-- Task item --
Retype every entry exactly, character for character.
* * * * *
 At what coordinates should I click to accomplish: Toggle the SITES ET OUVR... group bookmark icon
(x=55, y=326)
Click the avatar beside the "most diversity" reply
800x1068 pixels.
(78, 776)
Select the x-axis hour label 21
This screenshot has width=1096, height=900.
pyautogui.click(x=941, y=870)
* * * * *
-- Finished exercise --
 At what coordinates should I click to accomplish: Toggle the SITES ET OUVR... group bookmark icon
(x=55, y=326)
Click the avatar beside the "most diversity" reply
800x1068 pixels.
(78, 776)
Select the x-axis hour label 21
This screenshot has width=1096, height=900.
pyautogui.click(x=941, y=870)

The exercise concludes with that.